Live from Sportel: DVS takes high-speed to next level for European market

Digital Video Sud is on hand at Sportel, the annual sports business conference held in Monte Carlo, with a range of new production tools including a new 4K ultra slo-mo camera system that can record at up to 1,000 frames per second in 4K mode while also outputting an HD signal and the ability to place a high-speed HD camera on a drone.

Mathieu Lefebvre of DVS with the new 4K super-slo mo camera.

Mathieu Lefebvre of DVS with the new 4K super-slo mo camera.

“We want to provide the right technology at the right place,” says Mathieu Lefebvre, head of business development for DVS Super Loupe Systems R&D. “We like to say we are not best in quantity but best in quality.”

The super slo-mo 4K system requires only one playback channel as the material is stored in the camera and then buffered before playout. Clips can be recorded at 1,000 frames per second for as long as 10 seconds.

“It’s plug and play and also can output an HD signal to supply two productions,” adds Lefebvre.

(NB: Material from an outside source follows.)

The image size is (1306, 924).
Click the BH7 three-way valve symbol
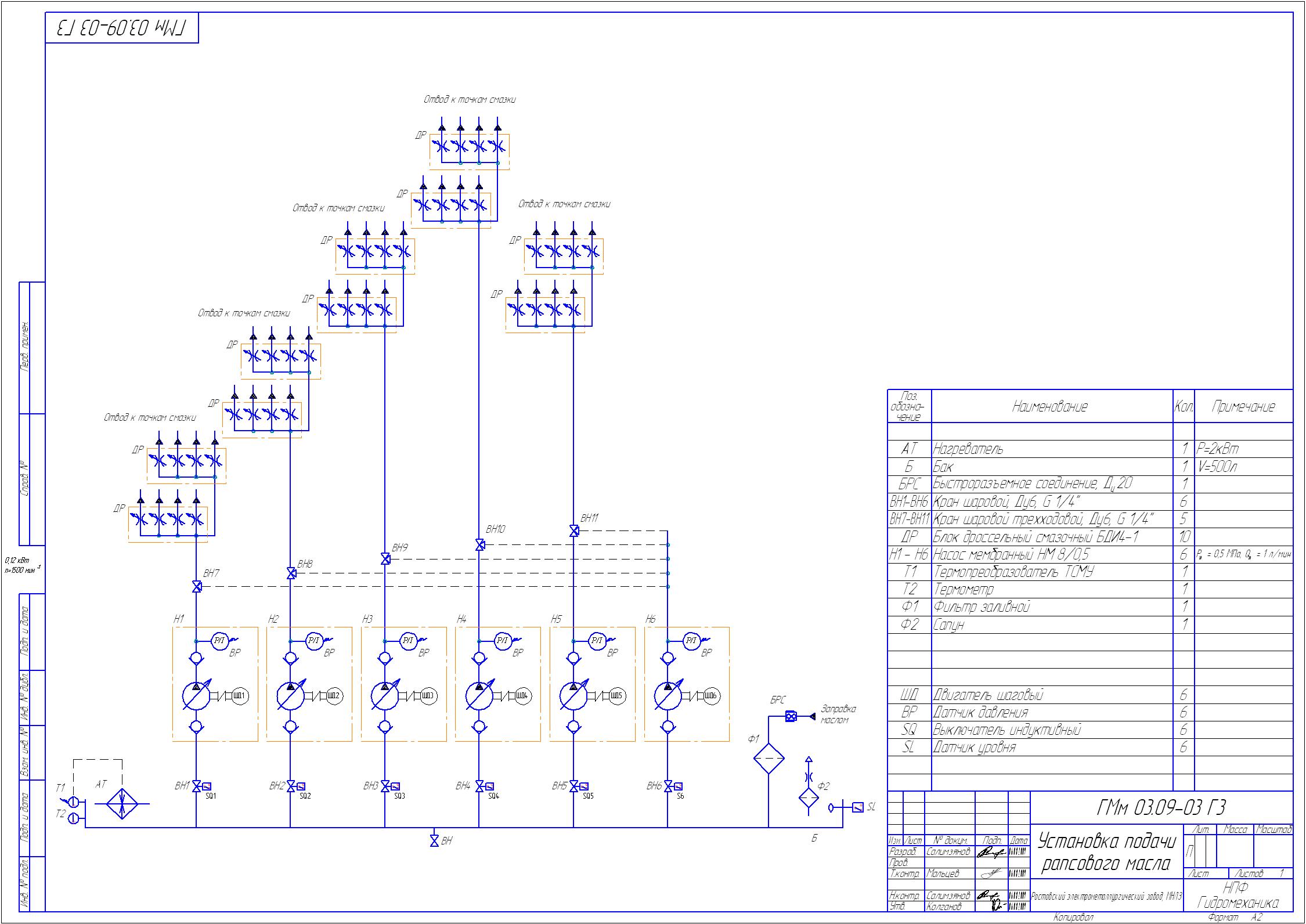click(x=196, y=587)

The camera system also supports SuperZoom without the need for a third-party system thanks to a joystick control that allows for as much as 400% digital zoom.

In terms of technical specs the camera weighs 15 kilograms and has 128 GB of internal memory, a 12-bit CMOS sensor that records at 4096×2304 pixels (or 3840×2160) with sensitivity of f7 at 500 fps and 2000 lux.

The SuperLoupe Mini Aerial RF camera with high-speed HD recording was also unveiled and had a demo captured this past weekend of a jet skier performing a variety of tricks off the coast of Monte Carlo. Recording speeds can hit 1,500 fps with recording time of four seconds at 1,000 fps and sensitivity that matches the 4K SuperLoupe system.

“The idea is to have the same sensor used in the SuperLoupe HD system to also be in the drone,” says Lefebvre.

The key to lowering the size and weight was reducing the on-board recording to 12GB instead of 64 GB. Flying time tops out at 15 minutes and maximum speed at 60kmh. The system requires the drone to transmit video to a bi-directional HD receiver where a Grass Valley control panel tied to the CCU then sends HD signals to an EVS server. The EVS operator than cuts clips before sending them to the production team.